Top critical review
Sometimes kindness is hard to define. Not if you have this book.
Reviewed in the United States on May 16, 2020
Oftentimes the concept of kindness is hard to grasp for young minds. If you need proof, look no further than adults who don’t understand the concept. This book goes a long way in helping to explain kindness to everyone.
In simple prose, Underwood provides relatable examples of kindness with which children can easily identify. My personal favorites: It’s soup when a neighbor is sneezy and sick or a scoop (of ice cream) if one happens to fall.
Chan, an artist, illustrator, and graphic designer for children’s books and a host of other media, uses vivid colors and lots of details to flesh out Underwood’s themes. The art enhances the book, making it available to non readers and early readers alike. In fact, special props go out to Chan, who creates an entire storyline out of prose that does not provide one. Chan creates an entire community out of these seemingly random acts of kindness, encompassing them all into a loving community.

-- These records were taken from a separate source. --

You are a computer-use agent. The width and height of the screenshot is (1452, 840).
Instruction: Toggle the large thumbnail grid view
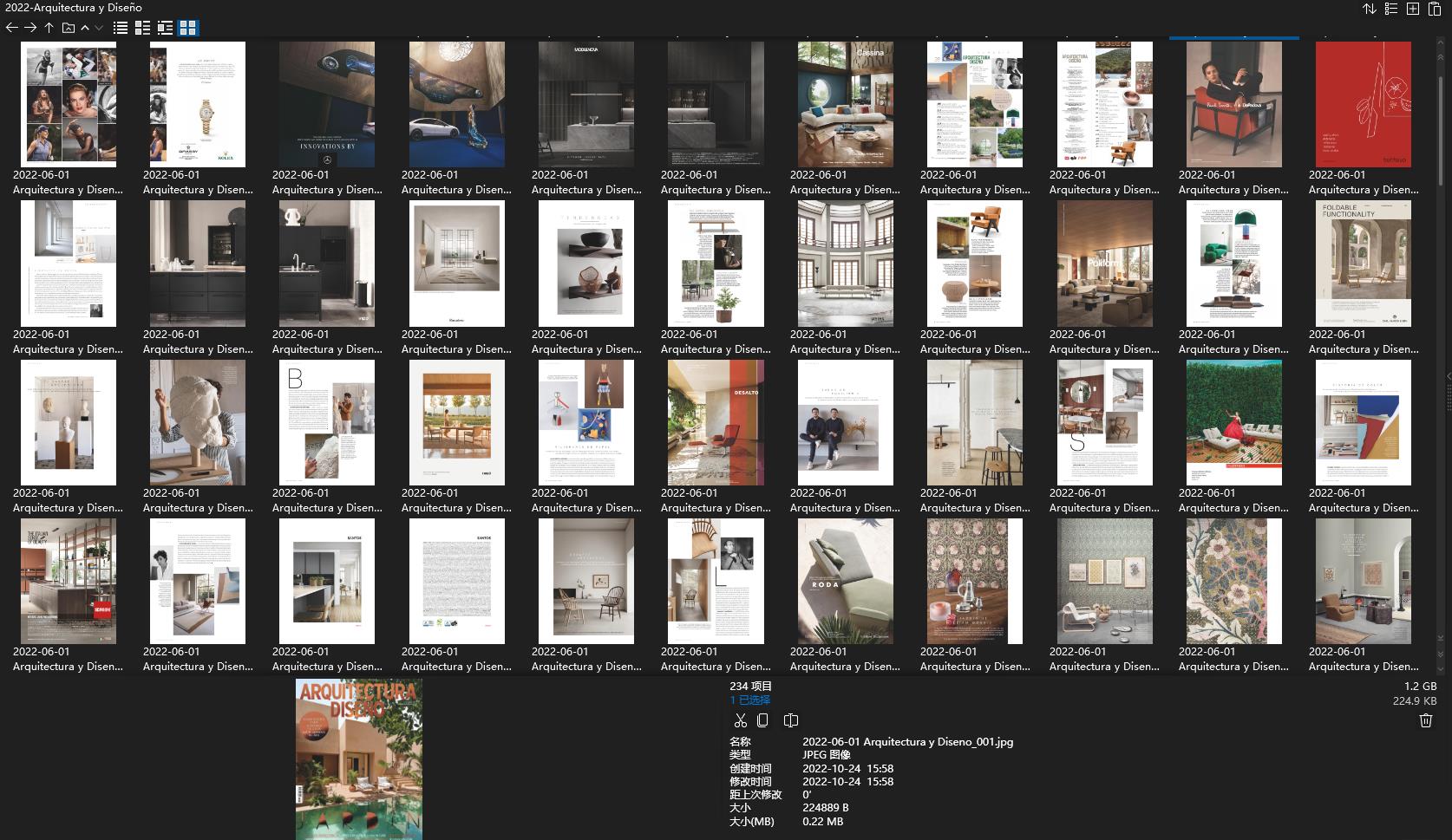pos(189,27)
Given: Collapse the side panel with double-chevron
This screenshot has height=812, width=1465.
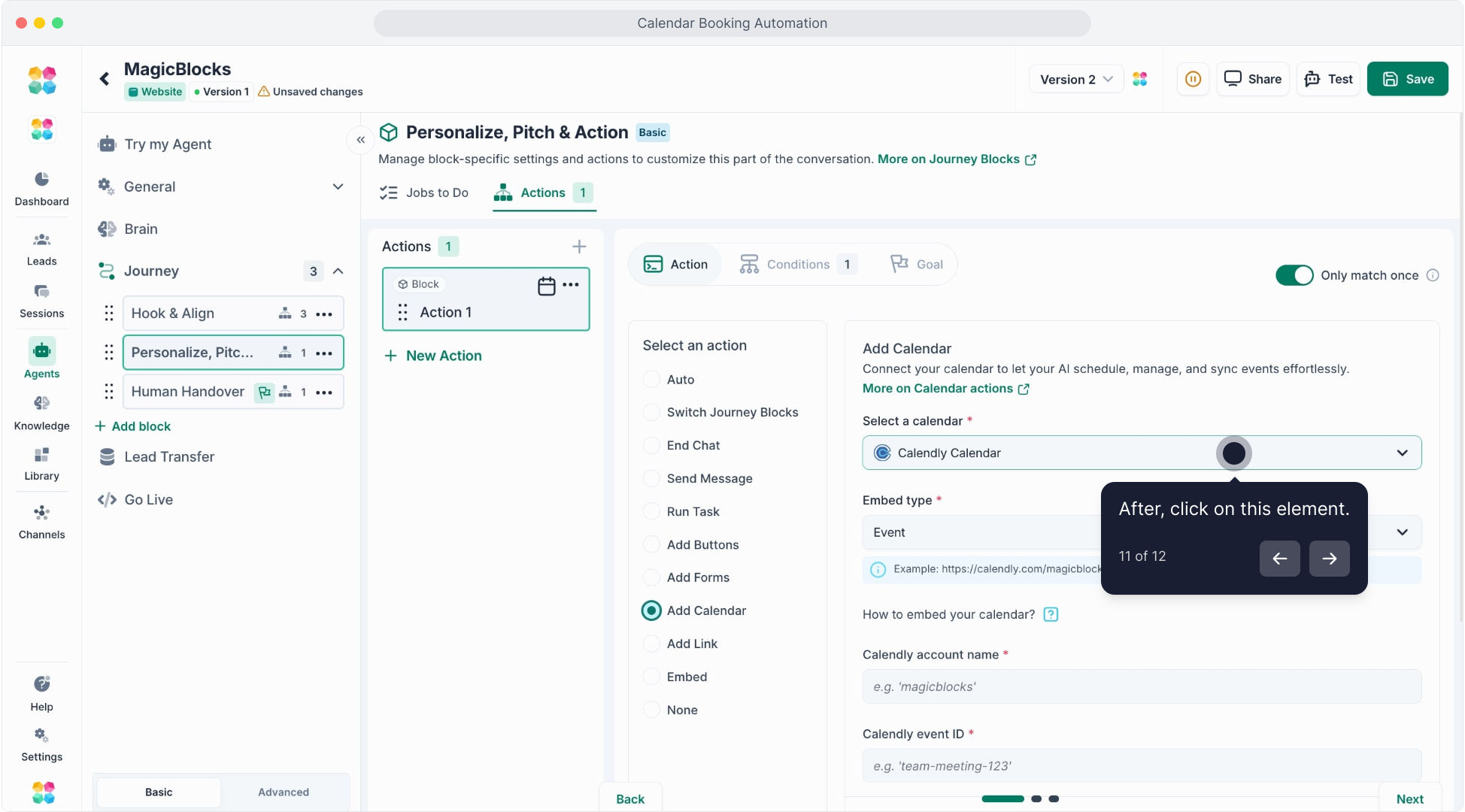Looking at the screenshot, I should pos(361,140).
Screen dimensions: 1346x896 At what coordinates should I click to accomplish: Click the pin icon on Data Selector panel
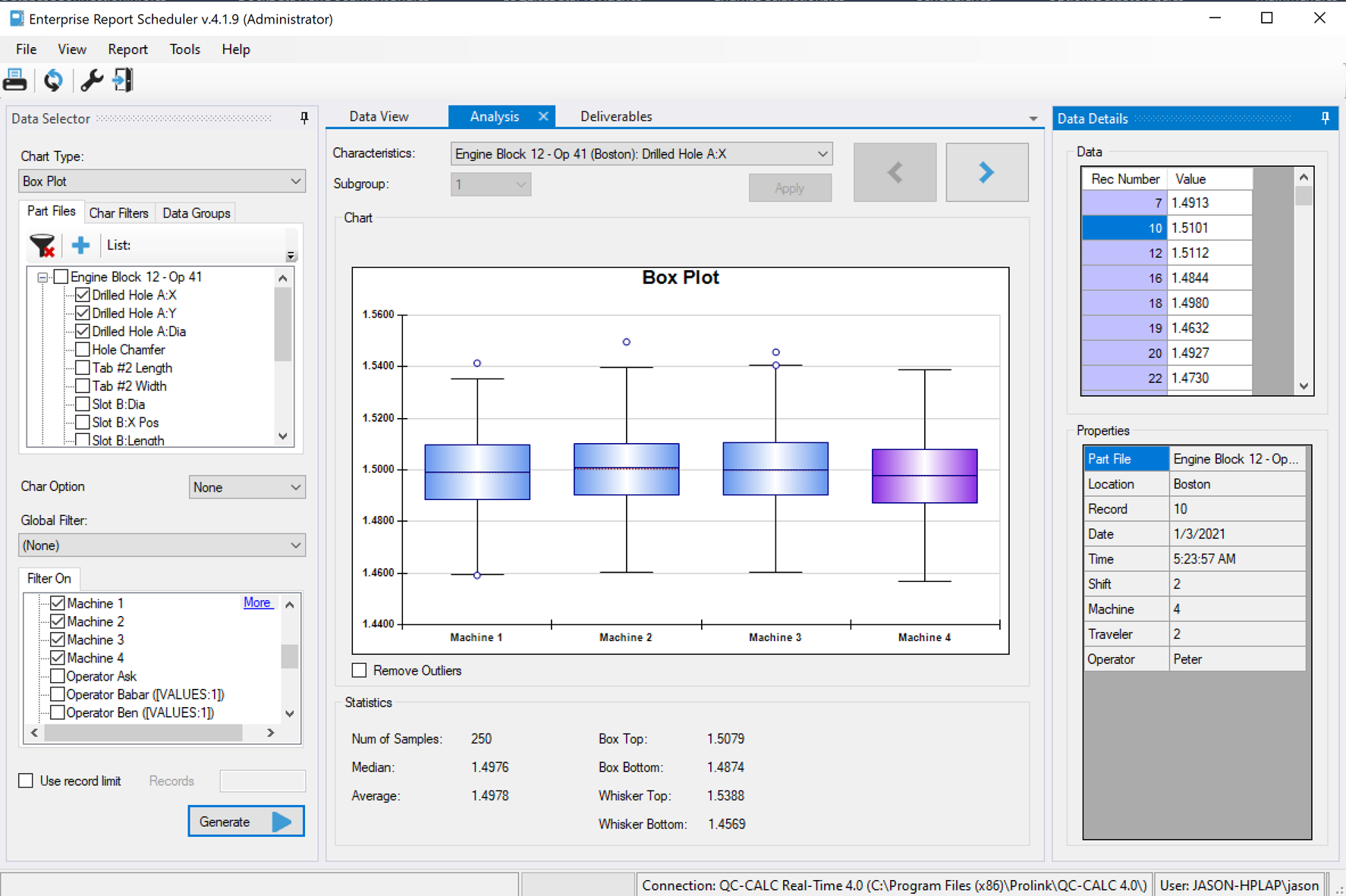click(303, 118)
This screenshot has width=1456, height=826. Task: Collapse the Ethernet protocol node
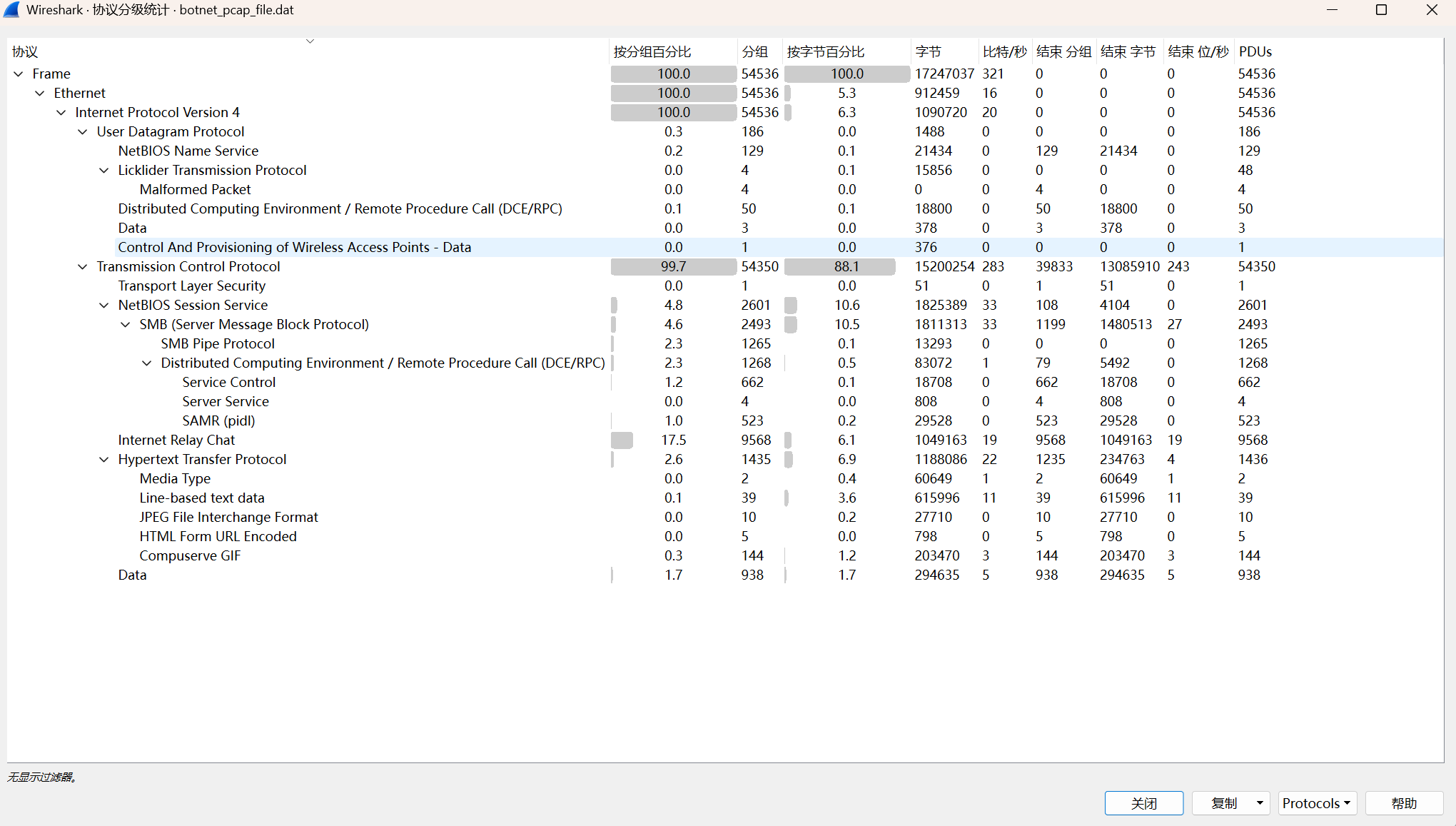click(x=40, y=94)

Aimed primarily at four to eight year olds this is a good, solid book and one that should definitely be read with a child. More than once. The question for me, as always, is whether or not this book is a keeper. The answer is a qualified no. Once the book’s theme is exhausted and the examples are learned, it’s time for the book to move on and help another child.
This is not a book that contains a story that can be revisited over and over. And, although it is true that there is nuance in the examples provided by Underwood, the attention span of the average child may not support multiple readings without character development.